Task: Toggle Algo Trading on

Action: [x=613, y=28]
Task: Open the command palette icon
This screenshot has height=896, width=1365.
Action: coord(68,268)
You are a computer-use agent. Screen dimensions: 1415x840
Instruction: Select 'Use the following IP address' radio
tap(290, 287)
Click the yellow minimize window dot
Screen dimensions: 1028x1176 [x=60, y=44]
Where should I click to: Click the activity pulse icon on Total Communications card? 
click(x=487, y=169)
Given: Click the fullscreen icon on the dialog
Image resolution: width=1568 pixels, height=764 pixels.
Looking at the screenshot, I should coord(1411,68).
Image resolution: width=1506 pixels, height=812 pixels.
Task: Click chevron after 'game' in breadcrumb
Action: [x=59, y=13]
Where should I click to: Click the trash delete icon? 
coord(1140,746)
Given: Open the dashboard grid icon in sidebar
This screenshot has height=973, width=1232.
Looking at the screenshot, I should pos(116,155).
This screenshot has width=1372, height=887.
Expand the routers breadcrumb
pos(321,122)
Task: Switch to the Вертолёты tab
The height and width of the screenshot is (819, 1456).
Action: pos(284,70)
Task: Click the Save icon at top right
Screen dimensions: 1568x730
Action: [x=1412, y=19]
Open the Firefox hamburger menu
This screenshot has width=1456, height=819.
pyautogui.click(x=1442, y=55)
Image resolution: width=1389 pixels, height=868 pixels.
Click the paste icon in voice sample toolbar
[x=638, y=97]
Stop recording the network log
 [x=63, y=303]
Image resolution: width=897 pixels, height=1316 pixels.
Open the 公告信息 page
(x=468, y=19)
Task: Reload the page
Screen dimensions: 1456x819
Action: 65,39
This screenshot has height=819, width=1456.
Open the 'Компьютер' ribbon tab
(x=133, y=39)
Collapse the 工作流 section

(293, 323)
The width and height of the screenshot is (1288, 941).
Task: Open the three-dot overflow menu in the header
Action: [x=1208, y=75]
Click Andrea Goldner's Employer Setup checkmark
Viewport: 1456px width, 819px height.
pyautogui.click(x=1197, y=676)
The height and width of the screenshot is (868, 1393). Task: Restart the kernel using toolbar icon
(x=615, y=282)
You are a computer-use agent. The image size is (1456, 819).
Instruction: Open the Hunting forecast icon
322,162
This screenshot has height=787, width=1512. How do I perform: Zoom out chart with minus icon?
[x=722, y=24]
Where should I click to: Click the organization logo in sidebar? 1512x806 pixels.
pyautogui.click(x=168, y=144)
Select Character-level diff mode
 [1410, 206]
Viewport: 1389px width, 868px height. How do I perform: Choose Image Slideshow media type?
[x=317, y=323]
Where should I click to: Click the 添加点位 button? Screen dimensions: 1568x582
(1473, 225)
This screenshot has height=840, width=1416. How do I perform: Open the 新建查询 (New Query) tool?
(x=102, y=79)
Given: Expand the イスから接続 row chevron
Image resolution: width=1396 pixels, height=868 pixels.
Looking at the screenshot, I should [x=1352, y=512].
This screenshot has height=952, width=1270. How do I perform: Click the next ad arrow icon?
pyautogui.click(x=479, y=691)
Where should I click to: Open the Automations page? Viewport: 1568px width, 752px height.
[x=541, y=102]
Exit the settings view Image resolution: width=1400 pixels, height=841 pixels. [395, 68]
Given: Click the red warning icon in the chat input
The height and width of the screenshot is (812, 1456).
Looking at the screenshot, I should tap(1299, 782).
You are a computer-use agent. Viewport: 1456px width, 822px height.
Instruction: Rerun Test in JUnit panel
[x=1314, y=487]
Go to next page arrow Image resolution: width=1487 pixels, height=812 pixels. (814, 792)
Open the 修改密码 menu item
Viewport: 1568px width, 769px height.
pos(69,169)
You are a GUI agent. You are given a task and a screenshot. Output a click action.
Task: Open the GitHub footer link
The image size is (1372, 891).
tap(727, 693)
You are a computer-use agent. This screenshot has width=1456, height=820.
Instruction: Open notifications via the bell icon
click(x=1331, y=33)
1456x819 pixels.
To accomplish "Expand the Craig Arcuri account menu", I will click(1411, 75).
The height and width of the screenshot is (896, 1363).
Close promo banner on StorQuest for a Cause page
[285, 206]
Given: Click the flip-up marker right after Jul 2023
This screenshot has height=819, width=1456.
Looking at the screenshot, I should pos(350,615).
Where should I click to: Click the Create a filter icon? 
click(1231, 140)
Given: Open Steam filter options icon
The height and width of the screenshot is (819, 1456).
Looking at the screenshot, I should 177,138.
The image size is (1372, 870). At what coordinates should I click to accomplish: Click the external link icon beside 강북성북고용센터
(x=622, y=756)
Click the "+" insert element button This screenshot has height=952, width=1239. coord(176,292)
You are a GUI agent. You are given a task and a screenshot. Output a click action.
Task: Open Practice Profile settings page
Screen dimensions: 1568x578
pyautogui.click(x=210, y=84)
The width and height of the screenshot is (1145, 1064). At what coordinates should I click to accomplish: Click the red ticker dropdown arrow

★ ★ ★

Search the entries for "right" and copy each matching line.

## Exercise solution:
Task: Click the Save icon at top right
Given: Click the flip-up marker right after Jul 2023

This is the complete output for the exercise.